Instruction cpucfg can be used to get processor features. And there
is trap exception when it is executed in VM mode, and also it is
to provide cpu features to VM. On real hardware cpucfg area 0 - 20
is used. Here one specified area 0x40000000 -- 0x400000ff is used
for KVM hypervisor to privide PV features, and the area can be extended
for other hypervisors in future. This area will never be used for
real HW, it is only used by software.
Signed-off-by: Bibo Mao <[email protected]>
---
arch/loongarch/include/asm/inst.h | 1 +
arch/loongarch/include/asm/loongarch.h | 10 +++++
arch/loongarch/kvm/exit.c | 59 +++++++++++++++++++-------
3 files changed, 54 insertions(+), 16 deletions(-)

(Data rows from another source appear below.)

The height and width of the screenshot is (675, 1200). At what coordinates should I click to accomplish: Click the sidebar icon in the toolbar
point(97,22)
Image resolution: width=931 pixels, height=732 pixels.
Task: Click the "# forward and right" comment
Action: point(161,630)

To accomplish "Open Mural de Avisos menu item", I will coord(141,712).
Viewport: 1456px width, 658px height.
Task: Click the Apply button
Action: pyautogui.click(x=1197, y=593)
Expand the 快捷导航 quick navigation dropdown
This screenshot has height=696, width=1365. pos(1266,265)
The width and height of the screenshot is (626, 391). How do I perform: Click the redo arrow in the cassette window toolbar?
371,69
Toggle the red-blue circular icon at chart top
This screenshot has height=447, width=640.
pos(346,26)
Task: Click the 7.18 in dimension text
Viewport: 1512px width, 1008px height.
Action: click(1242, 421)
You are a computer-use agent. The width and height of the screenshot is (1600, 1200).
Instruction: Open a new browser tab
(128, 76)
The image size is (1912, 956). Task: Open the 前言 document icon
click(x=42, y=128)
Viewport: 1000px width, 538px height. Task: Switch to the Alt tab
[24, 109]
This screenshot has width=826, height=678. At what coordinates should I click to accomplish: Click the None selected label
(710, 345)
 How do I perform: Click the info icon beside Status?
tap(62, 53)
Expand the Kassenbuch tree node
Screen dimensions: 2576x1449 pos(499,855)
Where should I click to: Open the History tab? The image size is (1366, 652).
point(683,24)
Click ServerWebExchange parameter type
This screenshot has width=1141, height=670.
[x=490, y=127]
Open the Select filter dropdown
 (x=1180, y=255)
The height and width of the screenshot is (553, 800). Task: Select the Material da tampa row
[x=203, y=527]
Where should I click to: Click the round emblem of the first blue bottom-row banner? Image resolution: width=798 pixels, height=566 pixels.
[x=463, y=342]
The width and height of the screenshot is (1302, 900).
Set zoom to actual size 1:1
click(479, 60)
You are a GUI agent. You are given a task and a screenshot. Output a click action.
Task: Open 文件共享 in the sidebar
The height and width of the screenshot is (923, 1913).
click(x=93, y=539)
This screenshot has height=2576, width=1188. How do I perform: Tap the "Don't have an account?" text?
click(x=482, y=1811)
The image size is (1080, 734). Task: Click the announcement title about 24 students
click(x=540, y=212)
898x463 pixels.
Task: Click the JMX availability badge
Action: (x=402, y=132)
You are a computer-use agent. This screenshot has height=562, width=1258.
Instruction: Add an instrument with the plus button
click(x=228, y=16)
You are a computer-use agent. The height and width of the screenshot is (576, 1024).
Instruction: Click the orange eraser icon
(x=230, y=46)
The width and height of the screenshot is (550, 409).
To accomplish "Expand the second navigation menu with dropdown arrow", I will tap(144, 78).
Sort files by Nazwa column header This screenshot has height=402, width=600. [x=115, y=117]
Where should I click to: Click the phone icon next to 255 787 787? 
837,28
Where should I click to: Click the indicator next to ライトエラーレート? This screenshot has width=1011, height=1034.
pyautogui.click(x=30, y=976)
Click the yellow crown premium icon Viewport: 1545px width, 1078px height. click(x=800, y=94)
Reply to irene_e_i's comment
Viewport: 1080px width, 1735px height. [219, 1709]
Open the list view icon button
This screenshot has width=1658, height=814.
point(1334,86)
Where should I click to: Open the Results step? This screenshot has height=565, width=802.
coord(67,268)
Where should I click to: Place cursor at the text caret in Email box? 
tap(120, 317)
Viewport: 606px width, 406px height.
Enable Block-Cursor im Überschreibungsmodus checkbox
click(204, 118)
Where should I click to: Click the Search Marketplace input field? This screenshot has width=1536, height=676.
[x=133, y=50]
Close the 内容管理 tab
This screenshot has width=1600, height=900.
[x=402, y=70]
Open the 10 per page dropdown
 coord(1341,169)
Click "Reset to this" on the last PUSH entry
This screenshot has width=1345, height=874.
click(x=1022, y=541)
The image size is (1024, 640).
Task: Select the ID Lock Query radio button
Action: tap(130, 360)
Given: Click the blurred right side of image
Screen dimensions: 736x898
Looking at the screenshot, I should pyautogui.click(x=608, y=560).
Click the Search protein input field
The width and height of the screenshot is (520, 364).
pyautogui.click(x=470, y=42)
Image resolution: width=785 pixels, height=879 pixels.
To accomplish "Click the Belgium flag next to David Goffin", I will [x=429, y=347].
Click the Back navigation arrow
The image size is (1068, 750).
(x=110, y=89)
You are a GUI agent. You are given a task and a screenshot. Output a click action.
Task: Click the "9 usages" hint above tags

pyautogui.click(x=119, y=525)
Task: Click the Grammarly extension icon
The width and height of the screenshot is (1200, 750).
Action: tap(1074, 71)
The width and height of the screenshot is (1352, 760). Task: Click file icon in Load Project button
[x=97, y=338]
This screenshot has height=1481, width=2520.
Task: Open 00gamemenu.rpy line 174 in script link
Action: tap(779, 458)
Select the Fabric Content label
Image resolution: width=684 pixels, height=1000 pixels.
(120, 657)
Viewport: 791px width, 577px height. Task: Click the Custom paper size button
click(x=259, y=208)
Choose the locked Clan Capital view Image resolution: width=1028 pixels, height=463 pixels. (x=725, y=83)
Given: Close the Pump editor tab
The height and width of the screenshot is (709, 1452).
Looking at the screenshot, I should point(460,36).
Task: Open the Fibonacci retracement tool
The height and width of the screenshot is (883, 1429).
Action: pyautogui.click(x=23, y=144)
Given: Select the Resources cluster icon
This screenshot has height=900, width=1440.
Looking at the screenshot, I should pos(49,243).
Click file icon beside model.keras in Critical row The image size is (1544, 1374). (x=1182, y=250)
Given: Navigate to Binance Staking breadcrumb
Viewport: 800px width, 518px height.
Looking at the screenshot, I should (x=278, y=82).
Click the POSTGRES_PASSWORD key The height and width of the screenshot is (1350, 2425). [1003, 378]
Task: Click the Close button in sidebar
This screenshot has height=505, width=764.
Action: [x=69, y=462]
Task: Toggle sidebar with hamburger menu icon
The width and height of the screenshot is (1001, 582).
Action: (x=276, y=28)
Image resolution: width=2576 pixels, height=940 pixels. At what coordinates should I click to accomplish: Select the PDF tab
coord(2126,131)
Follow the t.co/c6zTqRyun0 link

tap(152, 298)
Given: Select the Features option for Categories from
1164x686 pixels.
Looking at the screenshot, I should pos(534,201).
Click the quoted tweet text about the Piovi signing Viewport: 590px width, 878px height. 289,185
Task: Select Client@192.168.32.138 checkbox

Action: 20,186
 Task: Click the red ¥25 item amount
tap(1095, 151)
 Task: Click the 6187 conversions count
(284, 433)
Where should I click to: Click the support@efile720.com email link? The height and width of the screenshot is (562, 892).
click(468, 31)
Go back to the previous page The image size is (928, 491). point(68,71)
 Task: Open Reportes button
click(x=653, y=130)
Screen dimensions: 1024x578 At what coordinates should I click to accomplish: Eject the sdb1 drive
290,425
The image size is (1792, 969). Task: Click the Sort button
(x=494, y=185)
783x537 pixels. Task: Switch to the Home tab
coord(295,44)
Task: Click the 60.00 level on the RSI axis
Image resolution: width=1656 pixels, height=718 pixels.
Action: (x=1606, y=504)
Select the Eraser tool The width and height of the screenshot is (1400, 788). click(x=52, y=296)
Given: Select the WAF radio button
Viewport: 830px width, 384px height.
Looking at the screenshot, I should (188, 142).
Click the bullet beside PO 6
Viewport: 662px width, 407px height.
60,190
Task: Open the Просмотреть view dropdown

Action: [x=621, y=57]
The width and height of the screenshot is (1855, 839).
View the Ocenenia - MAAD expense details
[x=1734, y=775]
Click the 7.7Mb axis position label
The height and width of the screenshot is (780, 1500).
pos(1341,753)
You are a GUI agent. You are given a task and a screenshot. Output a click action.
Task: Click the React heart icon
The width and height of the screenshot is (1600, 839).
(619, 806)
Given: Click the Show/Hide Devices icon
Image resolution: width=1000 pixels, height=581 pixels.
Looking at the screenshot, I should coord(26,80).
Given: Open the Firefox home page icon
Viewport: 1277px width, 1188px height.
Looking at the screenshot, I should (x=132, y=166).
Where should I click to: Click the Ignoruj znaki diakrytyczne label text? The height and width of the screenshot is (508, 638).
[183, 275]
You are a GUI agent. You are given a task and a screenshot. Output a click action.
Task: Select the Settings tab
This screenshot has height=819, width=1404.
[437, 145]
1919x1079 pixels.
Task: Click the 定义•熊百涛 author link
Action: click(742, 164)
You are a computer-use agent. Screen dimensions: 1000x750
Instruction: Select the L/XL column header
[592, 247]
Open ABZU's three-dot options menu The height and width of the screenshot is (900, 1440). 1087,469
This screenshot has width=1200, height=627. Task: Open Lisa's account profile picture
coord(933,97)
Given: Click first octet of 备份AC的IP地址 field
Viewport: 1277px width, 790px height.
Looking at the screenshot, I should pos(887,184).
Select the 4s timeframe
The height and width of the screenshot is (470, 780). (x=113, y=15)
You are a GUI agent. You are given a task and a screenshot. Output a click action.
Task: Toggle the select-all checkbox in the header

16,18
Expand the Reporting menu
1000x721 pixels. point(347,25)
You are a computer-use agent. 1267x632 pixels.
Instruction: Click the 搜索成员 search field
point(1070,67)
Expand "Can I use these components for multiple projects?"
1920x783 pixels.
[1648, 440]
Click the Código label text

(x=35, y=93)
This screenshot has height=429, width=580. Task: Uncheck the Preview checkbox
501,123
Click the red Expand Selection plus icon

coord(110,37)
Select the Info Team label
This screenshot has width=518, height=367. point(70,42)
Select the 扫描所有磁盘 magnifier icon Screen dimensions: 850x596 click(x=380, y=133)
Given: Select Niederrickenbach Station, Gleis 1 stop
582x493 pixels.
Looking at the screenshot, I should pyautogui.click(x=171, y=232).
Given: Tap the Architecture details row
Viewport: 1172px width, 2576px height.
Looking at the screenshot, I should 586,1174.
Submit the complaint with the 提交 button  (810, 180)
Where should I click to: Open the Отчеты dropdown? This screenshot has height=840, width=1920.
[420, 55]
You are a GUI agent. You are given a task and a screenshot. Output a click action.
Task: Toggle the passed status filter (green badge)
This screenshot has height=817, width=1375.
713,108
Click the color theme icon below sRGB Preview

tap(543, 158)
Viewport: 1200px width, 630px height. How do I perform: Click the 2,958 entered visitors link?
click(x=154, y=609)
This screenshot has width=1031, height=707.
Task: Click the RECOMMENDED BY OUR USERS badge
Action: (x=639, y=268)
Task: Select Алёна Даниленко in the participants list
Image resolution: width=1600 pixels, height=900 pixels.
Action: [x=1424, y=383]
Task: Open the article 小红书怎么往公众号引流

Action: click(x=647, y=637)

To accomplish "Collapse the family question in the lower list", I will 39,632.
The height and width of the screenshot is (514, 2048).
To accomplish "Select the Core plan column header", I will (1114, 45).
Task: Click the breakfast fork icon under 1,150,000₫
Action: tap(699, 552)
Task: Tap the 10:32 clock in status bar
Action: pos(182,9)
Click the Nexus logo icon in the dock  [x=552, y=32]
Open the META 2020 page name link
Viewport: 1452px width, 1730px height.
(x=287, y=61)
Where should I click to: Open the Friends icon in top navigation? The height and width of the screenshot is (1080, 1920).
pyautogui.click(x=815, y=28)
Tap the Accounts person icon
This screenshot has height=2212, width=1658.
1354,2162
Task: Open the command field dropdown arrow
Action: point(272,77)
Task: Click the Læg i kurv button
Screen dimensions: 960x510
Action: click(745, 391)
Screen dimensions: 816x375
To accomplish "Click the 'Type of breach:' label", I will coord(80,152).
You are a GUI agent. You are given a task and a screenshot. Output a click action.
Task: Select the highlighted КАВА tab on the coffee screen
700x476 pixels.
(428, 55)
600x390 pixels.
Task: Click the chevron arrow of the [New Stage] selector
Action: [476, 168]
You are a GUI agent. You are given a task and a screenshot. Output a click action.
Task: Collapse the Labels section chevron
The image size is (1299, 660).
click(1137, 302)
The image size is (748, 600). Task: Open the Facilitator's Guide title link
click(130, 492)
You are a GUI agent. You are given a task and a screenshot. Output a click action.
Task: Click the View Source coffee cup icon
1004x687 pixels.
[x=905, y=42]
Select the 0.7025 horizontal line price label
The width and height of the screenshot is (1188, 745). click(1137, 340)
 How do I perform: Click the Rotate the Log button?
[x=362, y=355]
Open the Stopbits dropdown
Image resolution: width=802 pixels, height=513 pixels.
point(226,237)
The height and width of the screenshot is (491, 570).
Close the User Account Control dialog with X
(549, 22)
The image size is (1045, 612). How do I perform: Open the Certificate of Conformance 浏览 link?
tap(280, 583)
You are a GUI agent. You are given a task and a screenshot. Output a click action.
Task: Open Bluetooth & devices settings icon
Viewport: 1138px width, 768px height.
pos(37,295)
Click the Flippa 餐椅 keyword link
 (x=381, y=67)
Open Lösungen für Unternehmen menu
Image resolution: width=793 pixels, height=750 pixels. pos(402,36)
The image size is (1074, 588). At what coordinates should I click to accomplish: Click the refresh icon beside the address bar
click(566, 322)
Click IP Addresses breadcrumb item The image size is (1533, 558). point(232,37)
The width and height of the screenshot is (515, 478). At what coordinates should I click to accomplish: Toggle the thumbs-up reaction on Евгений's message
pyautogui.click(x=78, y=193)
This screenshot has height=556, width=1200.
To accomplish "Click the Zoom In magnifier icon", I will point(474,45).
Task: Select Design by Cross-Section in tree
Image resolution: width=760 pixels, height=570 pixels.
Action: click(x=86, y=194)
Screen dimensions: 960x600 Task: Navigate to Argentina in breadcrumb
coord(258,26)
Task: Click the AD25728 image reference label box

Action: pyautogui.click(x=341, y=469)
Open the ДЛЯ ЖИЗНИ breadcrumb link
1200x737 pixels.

diff --git a/arch/loongarch/include/asm/inst.h b/arch/loongarch/include/asm/inst.h
index d8f637f9e400..ad120f924905 100644
--- a/arch/loongarch/include/asm/inst.h
+++ b/arch/loongarch/include/asm/inst.h
@@ -67,6 +67,7 @@ enum reg2_op {
revhd_op = 0x11,
extwh_op = 0x16,
extwb_op = 0x17,
+ cpucfg_op = 0x1b,
iocsrrdb_op = 0x19200,
iocsrrdh_op = 0x19201,
iocsrrdw_op = 0x19202,
diff --git a/arch/loongarch/include/asm/loongarch.h b/arch/loongarch/include/asm/loongarch.h
index 46366e783c84..a1d22e8b6f94 100644
--- a/arch/loongarch/include/asm/loongarch.h
+++ b/arch/loongarch/include/asm/loongarch.h
@@ -158,6 +158,16 @@
#define CPUCFG48_VFPU_CG BIT(2)
#define CPUCFG48_RAM_CG BIT(3)
+/*
+ * cpucfg index area: 0x40000000 -- 0x400000ff
+ * SW emulation for KVM hypervirsor
+ */
+#define CPUCFG_KVM_BASE 0x40000000UL
+#define CPUCFG_KVM_SIZE 0x100
+#define CPUCFG_KVM_SIG CPUCFG_KVM_BASE
+#define KVM_SIGNATURE "KVM\0"
+#define CPUCFG_KVM_FEATURE (CPUCFG_KVM_BASE + 4)
+
#ifndef __ASSEMBLY__
/* CSR */
diff --git a/arch/loongarch/kvm/exit.c b/arch/loongarch/kvm/exit.c
index 923bbca9bd22..a8d3b652d3ea 100644
--- a/arch/loongarch/kvm/exit.c
+++ b/arch/loongarch/kvm/exit.c
@@ -206,10 +206,50 @@ int kvm_emu_idle(struct kvm_vcpu *vcpu)
return EMULATE_DONE;
}
-static int kvm_trap_handle_gspr(struct kvm_vcpu *vcpu)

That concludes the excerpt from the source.